▸ **EXERCISE AIM**:
Copy each line of the material in which the word "agent" appears.

▸ **RAW DATA**:
┄┄┄┄┄┄┄┄┄┄

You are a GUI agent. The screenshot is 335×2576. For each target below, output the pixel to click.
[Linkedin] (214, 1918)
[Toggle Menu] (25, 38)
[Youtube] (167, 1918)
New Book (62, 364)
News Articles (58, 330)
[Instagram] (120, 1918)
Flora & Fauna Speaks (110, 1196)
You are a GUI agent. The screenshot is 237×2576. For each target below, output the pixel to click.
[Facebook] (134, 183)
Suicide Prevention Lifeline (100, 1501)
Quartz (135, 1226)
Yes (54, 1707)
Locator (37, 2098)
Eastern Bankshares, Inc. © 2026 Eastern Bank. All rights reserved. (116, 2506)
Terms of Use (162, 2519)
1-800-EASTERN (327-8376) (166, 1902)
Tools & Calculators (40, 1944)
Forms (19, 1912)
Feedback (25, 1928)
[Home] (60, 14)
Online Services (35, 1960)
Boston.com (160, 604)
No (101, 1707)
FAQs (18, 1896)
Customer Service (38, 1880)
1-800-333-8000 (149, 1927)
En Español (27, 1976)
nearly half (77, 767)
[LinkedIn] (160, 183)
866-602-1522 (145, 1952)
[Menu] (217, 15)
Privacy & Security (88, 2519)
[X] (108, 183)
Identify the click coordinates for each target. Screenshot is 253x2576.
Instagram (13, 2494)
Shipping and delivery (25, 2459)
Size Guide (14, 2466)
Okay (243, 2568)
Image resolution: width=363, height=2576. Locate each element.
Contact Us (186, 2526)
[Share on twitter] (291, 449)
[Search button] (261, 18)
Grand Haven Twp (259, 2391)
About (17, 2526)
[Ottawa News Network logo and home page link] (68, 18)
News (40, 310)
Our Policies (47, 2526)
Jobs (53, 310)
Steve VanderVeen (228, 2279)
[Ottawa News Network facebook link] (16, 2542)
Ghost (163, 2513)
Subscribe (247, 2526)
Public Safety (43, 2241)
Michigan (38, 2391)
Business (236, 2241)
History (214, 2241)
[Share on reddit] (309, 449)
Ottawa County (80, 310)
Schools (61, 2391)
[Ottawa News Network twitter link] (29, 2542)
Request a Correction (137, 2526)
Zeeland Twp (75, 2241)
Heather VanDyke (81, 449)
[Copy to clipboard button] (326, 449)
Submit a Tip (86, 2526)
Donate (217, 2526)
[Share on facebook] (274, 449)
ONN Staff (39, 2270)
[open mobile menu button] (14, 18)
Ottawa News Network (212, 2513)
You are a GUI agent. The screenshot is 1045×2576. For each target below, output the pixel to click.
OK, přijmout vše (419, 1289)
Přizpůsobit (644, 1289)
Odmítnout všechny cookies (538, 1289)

┄┄┄┄┄┄┄┄┄┄

▸ **EXERCISE RESPONSE**:
You are a GUI agent. The screenshot is 335×2576. For each target below, output the pixel to click.
You are a GUI agent. The screenshot is 237×2576. For each target below, output the pixel to click.
You are a GUI agent. The screenshot is 1045×2576. For each target below, output the pixel to click.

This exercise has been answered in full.